**PROBLEM TO SOLVE**
Please reproduce exactly the lines that begin the listing below, up to and including the line where "859x502 pixels." occurs.
BEGIN
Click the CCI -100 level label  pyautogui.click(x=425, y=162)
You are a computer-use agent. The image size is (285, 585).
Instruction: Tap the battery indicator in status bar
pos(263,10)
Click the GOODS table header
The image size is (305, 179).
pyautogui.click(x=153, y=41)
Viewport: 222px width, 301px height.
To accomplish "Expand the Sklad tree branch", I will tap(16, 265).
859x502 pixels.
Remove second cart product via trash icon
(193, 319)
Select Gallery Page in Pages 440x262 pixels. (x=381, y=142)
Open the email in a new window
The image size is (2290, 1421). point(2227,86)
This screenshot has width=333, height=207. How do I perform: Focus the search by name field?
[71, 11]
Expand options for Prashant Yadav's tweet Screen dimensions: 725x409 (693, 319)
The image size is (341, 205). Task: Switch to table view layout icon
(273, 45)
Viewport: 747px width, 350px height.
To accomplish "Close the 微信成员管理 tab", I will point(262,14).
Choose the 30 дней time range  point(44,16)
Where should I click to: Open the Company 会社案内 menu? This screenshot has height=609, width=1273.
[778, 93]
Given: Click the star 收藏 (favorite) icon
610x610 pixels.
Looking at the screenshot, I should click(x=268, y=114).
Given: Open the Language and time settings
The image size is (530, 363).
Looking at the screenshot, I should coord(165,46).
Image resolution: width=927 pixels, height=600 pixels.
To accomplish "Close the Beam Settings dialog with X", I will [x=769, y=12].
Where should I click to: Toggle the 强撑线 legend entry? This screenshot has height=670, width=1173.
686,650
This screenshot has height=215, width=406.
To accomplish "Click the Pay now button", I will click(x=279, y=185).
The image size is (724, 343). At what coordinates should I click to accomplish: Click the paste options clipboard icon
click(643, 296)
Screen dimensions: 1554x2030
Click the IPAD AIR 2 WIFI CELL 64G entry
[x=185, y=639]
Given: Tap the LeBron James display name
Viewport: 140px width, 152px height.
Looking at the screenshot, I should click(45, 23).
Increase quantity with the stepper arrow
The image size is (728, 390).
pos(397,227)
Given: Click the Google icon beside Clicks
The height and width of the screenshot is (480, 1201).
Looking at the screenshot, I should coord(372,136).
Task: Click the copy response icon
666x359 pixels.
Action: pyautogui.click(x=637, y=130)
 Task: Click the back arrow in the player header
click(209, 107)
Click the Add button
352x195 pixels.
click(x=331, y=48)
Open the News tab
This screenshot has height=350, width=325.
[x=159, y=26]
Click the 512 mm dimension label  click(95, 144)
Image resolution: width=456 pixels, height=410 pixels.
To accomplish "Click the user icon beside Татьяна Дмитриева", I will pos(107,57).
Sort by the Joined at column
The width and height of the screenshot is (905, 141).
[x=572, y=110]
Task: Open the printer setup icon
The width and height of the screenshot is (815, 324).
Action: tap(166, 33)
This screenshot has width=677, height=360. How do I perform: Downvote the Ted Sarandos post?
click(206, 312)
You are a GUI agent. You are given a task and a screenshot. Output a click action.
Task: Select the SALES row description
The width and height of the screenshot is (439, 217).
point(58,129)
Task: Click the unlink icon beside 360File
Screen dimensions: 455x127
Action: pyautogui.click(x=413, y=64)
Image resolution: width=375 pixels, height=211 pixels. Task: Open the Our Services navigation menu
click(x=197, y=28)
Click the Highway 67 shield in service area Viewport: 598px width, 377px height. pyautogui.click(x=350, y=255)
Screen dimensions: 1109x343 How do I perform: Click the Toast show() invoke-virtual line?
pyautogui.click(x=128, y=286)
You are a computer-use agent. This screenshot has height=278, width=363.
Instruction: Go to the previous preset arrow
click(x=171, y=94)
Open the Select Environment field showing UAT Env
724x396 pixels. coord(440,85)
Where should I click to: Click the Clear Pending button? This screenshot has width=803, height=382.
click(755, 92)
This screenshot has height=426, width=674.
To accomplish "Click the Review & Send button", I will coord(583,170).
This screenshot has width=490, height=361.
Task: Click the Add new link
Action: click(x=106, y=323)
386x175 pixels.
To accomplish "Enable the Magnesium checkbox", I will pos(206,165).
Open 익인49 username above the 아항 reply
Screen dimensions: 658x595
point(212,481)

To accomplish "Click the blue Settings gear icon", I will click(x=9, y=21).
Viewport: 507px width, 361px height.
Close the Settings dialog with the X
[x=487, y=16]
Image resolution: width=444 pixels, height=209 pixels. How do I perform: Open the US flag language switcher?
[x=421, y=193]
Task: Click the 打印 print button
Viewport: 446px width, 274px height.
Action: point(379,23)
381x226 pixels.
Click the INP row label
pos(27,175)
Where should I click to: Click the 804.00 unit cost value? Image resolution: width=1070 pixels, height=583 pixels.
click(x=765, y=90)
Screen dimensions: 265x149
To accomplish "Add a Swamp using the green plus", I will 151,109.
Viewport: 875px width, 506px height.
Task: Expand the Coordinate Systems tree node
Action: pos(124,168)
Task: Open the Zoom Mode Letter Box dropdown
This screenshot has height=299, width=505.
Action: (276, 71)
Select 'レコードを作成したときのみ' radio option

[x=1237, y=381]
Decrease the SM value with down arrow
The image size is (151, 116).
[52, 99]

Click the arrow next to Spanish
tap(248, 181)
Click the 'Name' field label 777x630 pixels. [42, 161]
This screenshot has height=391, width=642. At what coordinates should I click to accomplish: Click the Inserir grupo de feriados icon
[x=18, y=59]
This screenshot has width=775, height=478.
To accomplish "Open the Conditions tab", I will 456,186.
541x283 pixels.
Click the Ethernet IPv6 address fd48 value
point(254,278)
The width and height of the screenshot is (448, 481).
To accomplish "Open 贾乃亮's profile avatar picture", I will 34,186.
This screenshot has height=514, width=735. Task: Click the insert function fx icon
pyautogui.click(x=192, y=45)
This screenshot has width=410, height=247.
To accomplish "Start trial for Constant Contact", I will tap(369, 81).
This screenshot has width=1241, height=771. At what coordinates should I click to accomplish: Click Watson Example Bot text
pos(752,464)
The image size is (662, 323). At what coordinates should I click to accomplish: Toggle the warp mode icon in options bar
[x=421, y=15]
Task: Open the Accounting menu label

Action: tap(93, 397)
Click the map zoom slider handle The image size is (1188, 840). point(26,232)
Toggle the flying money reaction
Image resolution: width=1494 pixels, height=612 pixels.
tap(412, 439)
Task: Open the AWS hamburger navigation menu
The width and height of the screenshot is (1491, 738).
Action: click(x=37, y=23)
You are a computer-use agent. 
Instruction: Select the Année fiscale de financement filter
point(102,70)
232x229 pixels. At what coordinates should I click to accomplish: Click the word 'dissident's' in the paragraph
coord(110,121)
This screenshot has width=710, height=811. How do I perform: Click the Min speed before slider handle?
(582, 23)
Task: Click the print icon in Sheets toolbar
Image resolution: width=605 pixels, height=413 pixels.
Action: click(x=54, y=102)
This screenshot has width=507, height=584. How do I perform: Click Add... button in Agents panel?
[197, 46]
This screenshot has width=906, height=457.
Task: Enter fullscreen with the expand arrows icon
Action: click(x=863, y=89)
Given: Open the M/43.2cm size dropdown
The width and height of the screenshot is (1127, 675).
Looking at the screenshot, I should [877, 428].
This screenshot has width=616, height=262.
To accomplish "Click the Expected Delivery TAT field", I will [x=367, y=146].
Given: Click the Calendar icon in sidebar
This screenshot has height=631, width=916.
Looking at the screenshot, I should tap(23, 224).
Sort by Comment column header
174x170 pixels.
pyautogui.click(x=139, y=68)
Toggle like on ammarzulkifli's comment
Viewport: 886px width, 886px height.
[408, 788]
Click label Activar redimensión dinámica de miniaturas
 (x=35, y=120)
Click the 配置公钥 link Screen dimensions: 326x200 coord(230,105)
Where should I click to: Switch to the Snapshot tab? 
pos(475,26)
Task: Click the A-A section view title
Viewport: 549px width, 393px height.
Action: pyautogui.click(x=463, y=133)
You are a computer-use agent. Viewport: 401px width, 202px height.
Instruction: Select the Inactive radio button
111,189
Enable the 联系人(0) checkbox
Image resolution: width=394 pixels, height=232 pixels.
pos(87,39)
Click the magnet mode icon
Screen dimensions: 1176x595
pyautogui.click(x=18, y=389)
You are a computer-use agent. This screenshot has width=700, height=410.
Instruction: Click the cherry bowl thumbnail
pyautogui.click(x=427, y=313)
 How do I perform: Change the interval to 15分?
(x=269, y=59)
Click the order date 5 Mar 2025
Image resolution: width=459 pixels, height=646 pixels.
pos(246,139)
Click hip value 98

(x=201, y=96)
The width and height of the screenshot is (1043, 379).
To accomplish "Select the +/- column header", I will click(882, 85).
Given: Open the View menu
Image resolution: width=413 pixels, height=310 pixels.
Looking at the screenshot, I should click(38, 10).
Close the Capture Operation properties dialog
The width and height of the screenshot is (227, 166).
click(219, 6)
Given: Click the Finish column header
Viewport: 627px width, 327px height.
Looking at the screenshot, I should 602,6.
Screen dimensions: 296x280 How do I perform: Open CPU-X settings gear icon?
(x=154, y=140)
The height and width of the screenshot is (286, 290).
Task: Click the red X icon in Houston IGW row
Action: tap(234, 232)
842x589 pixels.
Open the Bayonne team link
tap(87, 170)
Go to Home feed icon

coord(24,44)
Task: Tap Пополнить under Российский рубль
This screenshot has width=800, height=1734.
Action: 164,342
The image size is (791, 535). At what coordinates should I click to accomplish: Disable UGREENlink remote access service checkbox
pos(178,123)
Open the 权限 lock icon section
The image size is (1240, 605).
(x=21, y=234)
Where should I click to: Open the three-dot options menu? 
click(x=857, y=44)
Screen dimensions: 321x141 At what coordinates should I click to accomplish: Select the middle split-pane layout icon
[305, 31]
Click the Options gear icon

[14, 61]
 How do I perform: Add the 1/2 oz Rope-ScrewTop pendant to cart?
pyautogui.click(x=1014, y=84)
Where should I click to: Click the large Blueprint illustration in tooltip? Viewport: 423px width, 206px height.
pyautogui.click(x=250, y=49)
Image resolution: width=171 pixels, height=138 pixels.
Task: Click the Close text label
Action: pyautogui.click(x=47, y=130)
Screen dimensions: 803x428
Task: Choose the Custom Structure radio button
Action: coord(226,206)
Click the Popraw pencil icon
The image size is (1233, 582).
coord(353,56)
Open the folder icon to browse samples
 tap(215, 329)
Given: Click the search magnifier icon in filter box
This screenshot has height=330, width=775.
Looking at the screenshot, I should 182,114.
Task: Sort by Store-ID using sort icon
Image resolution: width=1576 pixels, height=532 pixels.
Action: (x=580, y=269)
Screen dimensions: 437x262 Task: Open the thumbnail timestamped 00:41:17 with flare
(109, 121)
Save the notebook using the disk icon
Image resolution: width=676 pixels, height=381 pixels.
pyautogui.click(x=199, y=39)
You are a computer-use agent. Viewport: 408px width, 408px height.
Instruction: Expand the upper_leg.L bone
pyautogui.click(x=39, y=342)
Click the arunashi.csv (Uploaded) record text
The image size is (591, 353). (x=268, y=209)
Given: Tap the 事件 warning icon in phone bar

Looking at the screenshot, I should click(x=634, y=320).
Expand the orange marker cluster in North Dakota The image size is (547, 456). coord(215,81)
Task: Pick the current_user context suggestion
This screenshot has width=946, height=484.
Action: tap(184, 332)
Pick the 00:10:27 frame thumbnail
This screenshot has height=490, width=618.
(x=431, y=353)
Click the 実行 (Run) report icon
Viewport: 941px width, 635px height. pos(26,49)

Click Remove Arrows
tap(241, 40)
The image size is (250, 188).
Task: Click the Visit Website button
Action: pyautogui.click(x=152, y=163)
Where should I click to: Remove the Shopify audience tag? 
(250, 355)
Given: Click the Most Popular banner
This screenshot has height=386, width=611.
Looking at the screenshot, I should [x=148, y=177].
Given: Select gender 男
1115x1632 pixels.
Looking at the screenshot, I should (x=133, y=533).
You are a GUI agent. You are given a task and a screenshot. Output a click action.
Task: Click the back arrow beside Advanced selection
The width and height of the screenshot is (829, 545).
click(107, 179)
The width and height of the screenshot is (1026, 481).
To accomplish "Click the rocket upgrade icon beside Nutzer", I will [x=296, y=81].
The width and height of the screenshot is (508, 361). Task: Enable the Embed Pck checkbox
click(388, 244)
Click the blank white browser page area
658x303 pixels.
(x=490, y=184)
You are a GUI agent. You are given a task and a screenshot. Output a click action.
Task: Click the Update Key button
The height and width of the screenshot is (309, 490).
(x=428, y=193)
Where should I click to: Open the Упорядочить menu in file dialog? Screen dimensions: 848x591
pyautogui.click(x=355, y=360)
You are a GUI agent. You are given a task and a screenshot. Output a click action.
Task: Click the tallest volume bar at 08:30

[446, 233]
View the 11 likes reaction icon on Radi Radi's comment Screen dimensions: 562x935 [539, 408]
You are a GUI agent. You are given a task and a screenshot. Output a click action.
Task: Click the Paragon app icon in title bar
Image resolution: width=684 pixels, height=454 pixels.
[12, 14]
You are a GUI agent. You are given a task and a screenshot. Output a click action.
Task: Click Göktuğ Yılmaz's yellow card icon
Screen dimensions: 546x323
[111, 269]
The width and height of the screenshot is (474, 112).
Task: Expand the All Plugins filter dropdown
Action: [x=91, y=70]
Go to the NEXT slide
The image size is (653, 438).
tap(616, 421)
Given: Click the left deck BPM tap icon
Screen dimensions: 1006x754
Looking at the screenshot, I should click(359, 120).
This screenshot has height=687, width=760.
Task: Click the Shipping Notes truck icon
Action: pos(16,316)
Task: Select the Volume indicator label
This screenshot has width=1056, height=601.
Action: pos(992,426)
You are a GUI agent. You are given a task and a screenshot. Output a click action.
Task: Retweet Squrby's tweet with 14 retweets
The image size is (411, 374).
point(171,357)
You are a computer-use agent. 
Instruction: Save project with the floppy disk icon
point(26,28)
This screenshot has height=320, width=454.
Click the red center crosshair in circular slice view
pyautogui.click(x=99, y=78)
END
**FINAL ANSWER**
Click the CCI -100 level label  pyautogui.click(x=425, y=162)
You are a computer-use agent. The image size is (285, 585).
Instruction: Tap the battery indicator in status bar
pos(263,10)
Click the GOODS table header
The image size is (305, 179).
pyautogui.click(x=153, y=41)
Viewport: 222px width, 301px height.
To accomplish "Expand the Sklad tree branch", I will tap(16, 265).
859x502 pixels.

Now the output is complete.